# Arkham Dispatch @ Maxwell's Music House - Nov 4th



## Budda (May 29, 2007)

Arkham Dispatch will be playing Maxwell's Music House Friday November 4th, $5 at the door!

https://www.facebook.com/event.php?eid=176666825750113


----------



## Hamstrung (Sep 21, 2007)

Budda said:


> Arkham Dispatch will be playing Maxwell's Music House Friday November 4th, $5 at the door!
> 
> https://www.facebook.com/event.php?eid=176666825750113


Damn! Need more of a heads up than one day dude! 
I'd have made it out for sure but have other plans. 
Maybe next time...


----------



## Budda (May 29, 2007)

I forgot to make the thread earlier then this week, sorry!

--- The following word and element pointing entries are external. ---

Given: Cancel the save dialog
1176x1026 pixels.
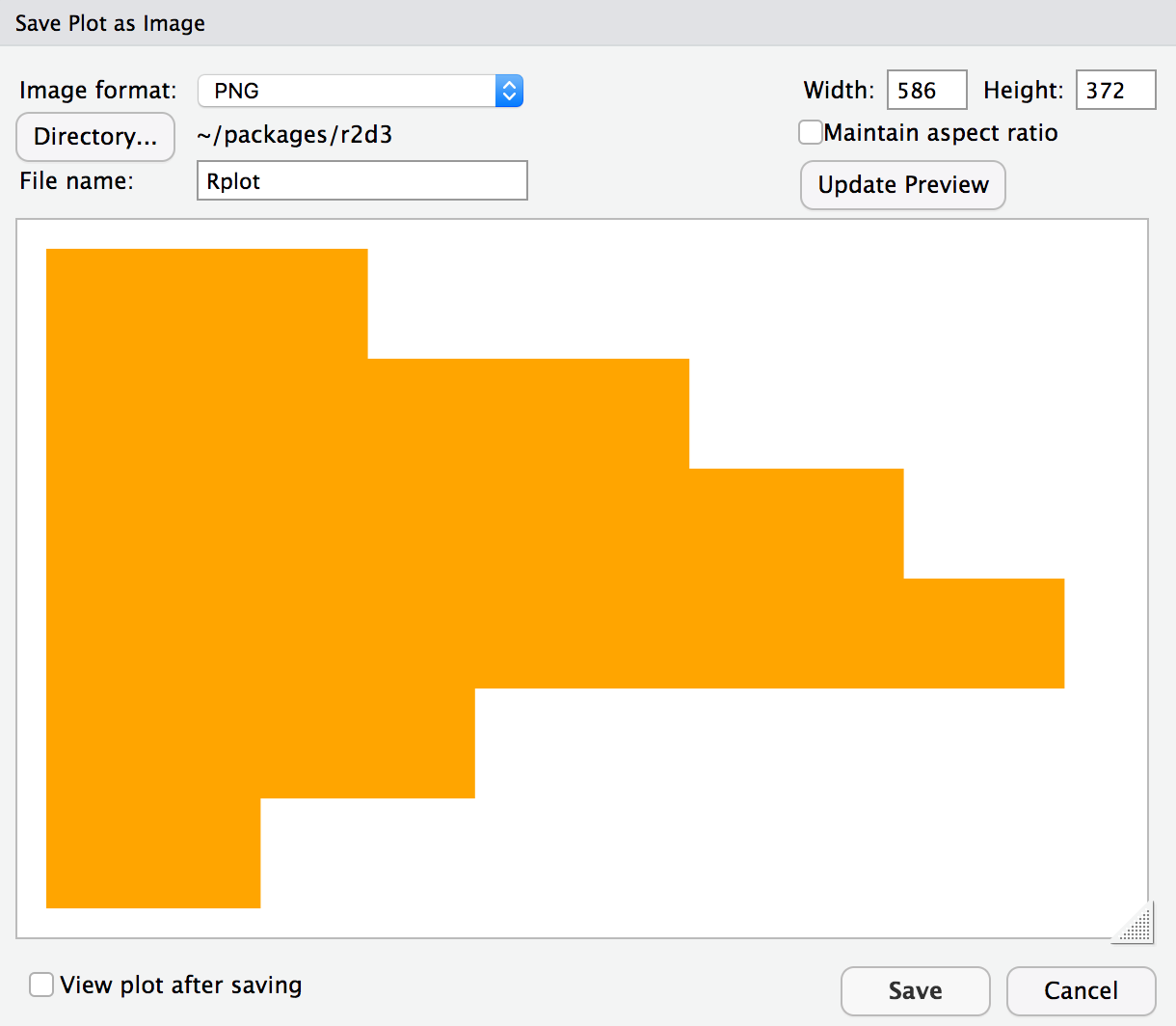Looking at the screenshot, I should (x=1081, y=990).
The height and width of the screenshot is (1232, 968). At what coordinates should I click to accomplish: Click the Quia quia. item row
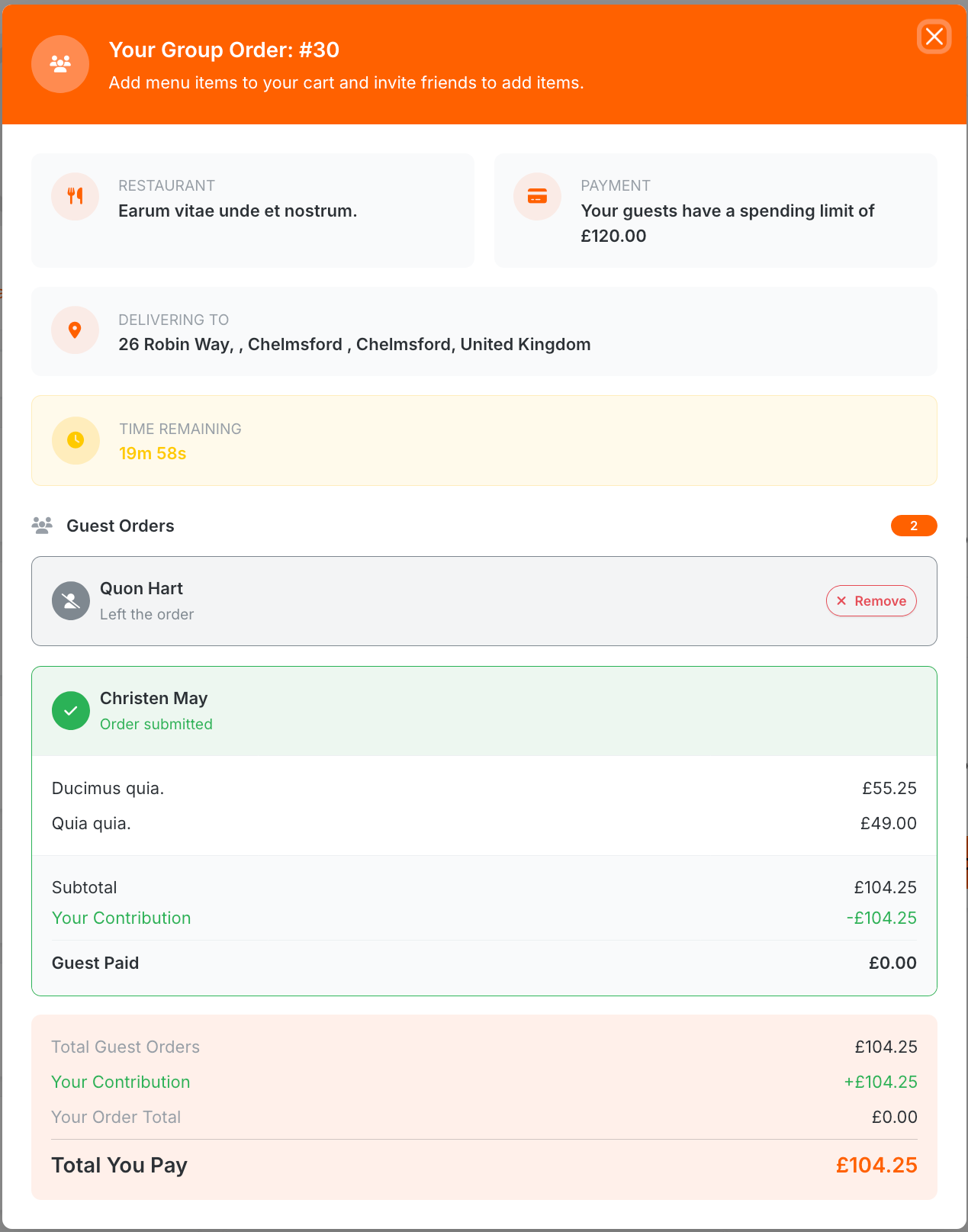(x=484, y=823)
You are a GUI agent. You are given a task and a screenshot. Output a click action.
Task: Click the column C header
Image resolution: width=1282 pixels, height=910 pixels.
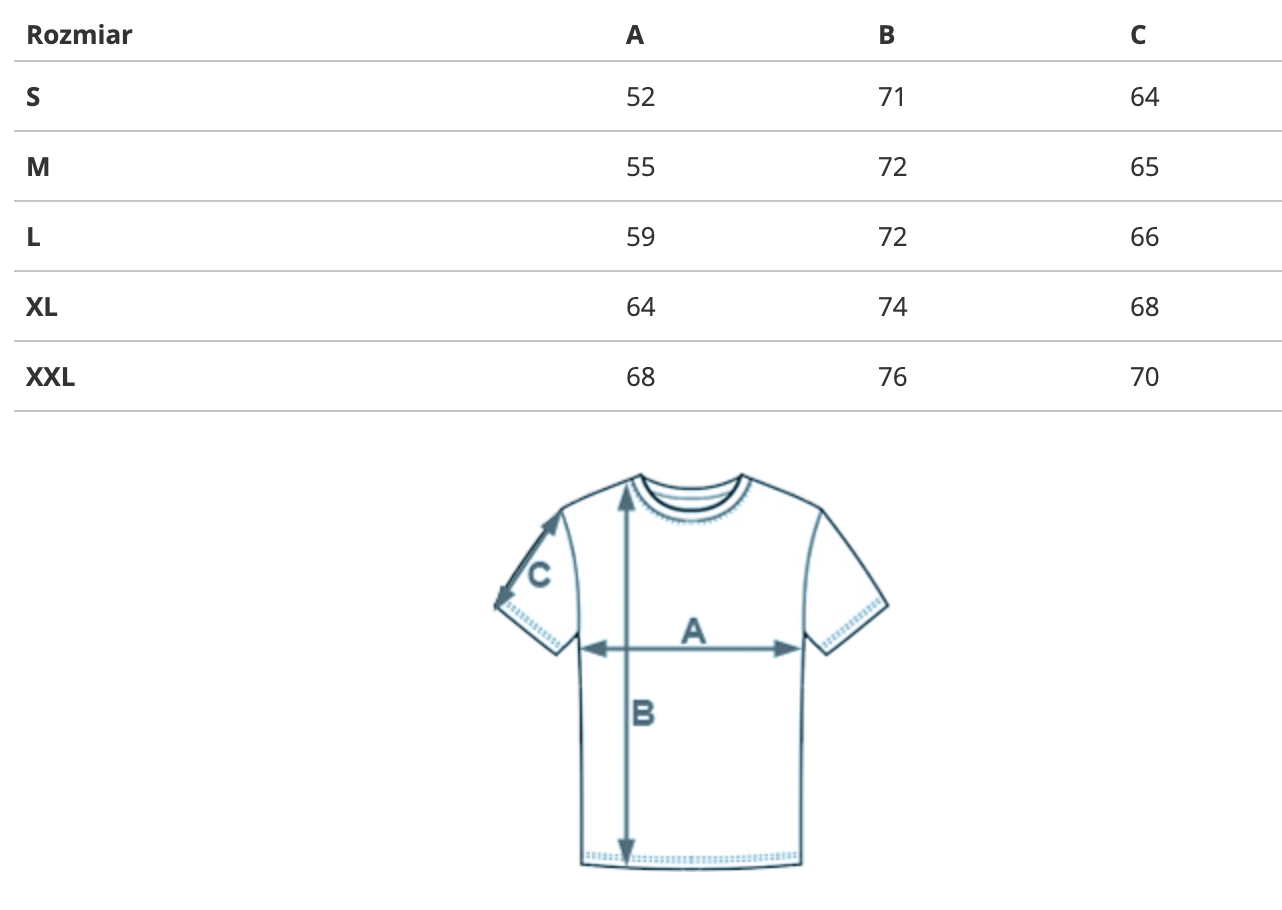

We're on last if that helps .

Send some friends


----------



## GuitarsCanada (Dec 30, 2005)

Right on man


----------



## Budda (May 29, 2007)

Tonight! It's going to be a good one!


----------



## GuitarsCanada (Dec 30, 2005)

Pull out all the stops man


----------



## Budda (May 29, 2007)

All the acts did a fantastic job, and we had a blast! The owner/booking agent of the bar was especially pleased, and invited us back to play again in January. Keep your eyes open for that one!


----------